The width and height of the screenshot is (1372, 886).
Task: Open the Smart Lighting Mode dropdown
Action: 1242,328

══════

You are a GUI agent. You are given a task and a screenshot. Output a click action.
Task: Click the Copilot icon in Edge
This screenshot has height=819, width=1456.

══════

Leave out every line above except those from the line with "You are a GUI" up to and including the line with "This screenshot has height=819, width=1456.", and copy those exactly.

» REPLY
You are a GUI agent. You are given a task and a screenshot. Output a click action.
Task: Click the Copilot icon in Edge
This screenshot has height=819, width=1456.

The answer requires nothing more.